» **Pixel coordinate grounding data**:
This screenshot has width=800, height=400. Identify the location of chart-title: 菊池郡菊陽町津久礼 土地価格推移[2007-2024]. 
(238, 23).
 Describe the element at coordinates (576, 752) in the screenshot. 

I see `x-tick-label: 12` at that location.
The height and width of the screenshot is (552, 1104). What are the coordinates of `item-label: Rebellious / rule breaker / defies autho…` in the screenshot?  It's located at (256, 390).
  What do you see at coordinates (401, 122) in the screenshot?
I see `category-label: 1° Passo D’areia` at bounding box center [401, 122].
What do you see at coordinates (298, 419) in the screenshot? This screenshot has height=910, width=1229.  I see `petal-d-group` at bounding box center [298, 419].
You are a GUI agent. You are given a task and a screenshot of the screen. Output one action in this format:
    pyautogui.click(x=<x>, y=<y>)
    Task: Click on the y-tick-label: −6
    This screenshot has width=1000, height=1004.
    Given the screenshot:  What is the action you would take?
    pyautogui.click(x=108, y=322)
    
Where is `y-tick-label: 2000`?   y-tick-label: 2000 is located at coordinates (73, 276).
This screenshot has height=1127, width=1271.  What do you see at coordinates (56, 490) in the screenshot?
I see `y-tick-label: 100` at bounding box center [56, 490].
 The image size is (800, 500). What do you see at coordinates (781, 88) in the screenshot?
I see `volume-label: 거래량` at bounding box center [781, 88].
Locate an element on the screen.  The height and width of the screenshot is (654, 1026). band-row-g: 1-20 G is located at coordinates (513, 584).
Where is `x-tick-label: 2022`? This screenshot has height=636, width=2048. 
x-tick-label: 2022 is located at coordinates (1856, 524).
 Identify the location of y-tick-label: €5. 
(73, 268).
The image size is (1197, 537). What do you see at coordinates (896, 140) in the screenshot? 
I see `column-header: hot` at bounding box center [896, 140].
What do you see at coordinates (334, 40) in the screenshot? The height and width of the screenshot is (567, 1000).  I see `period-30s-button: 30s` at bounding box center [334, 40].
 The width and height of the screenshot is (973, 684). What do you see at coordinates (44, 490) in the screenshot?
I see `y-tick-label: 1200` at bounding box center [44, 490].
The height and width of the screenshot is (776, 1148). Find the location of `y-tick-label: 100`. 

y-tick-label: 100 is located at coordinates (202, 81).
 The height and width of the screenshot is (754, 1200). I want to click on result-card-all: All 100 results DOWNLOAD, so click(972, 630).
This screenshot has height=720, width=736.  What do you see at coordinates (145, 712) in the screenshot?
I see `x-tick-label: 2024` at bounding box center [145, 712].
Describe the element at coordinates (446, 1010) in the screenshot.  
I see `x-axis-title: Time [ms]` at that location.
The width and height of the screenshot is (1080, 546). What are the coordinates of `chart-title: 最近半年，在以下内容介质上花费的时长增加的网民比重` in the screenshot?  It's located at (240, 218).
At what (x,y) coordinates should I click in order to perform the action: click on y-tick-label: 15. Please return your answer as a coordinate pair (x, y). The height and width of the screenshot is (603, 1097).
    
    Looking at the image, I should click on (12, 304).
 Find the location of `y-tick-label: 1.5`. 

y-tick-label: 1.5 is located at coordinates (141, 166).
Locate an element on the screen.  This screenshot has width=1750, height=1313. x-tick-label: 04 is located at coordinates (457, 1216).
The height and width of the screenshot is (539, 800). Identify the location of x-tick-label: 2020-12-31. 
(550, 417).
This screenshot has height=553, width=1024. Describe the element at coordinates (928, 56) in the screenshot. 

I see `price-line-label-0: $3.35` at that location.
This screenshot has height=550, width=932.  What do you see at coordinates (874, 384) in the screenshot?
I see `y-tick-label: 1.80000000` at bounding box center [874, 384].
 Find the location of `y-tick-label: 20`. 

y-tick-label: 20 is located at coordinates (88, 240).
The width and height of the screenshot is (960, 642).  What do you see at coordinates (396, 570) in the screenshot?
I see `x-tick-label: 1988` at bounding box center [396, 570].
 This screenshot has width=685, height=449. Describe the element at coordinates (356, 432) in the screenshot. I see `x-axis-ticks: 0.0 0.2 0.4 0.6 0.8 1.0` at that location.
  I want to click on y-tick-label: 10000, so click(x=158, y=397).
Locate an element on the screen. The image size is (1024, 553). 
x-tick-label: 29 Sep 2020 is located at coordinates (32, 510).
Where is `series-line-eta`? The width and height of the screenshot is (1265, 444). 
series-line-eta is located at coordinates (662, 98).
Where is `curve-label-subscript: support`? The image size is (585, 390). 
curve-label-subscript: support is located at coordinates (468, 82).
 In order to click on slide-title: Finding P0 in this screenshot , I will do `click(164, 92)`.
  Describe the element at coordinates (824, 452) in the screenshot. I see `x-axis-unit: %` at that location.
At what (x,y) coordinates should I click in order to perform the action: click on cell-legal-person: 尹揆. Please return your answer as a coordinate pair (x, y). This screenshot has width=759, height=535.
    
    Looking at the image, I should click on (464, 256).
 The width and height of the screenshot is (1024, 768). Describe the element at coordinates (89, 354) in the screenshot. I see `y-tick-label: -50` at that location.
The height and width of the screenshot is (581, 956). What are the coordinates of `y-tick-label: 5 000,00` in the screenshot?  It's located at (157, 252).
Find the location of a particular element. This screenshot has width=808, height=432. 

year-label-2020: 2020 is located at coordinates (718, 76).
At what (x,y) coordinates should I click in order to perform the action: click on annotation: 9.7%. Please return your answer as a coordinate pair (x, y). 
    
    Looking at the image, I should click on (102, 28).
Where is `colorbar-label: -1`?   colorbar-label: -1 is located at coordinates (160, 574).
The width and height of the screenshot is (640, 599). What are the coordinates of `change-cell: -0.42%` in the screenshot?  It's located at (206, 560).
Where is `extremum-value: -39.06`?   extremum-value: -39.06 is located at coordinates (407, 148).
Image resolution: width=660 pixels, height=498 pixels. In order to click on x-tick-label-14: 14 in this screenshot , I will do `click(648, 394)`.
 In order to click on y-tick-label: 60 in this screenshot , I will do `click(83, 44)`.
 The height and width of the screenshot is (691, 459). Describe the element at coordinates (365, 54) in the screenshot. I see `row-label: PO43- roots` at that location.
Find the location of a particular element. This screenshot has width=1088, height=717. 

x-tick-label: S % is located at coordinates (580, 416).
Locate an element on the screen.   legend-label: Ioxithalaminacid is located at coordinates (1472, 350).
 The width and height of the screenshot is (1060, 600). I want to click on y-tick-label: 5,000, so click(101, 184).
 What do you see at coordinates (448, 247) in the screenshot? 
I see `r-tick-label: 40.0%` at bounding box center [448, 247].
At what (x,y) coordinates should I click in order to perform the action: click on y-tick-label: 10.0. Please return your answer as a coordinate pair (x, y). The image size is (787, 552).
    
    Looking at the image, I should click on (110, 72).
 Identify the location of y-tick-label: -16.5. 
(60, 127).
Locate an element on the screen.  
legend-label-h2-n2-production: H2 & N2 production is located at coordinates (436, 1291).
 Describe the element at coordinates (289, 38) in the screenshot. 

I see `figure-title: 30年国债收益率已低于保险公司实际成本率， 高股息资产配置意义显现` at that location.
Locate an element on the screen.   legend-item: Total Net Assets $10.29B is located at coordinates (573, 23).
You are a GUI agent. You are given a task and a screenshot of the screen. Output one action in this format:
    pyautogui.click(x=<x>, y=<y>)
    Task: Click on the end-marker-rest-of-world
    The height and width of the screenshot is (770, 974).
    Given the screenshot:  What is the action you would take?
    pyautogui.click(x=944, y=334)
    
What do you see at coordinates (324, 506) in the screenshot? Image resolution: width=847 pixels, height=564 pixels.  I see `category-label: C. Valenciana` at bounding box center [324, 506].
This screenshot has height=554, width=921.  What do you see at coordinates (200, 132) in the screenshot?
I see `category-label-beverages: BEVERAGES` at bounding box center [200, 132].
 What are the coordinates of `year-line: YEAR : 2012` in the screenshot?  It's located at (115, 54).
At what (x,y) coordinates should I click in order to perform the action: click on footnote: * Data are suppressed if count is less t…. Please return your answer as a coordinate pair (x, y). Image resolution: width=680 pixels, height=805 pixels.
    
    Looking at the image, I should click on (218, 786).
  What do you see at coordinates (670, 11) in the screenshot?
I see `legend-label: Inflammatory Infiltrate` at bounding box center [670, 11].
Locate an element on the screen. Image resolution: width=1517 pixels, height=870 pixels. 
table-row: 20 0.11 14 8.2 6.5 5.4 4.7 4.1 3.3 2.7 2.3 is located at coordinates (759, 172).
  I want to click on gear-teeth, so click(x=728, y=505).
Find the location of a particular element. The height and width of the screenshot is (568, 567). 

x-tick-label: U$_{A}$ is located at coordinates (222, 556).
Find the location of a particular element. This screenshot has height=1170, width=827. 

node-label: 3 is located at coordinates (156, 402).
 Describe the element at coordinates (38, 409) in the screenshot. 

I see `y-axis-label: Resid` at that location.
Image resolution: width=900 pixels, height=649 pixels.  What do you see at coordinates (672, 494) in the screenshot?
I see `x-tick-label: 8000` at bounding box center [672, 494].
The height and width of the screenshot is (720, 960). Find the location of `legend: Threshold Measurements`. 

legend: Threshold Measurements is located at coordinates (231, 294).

» **ACTION ITEM**: Begin at the line containing "is (603, 1097)." and stop after the line containing "center [874, 384].". Rewrite only those lines, substituting "Explain" for "Describe" and keeping everything else the same.

» **WRITTEN ANSWER**:
At what (x,y) coordinates should I click in order to perform the action: click on y-tick-label: 15. Please return your answer as a coordinate pair (x, y). The height and width of the screenshot is (603, 1097).
    
    Looking at the image, I should click on (12, 304).
 Find the location of `y-tick-label: 1.5`. 

y-tick-label: 1.5 is located at coordinates (141, 166).
Locate an element on the screen.  This screenshot has width=1750, height=1313. x-tick-label: 04 is located at coordinates (457, 1216).
The height and width of the screenshot is (539, 800). Identify the location of x-tick-label: 2020-12-31. 
(550, 417).
This screenshot has height=553, width=1024. Explain the element at coordinates (928, 56) in the screenshot. 

I see `price-line-label-0: $3.35` at that location.
This screenshot has height=550, width=932.  What do you see at coordinates (874, 384) in the screenshot?
I see `y-tick-label: 1.80000000` at bounding box center [874, 384].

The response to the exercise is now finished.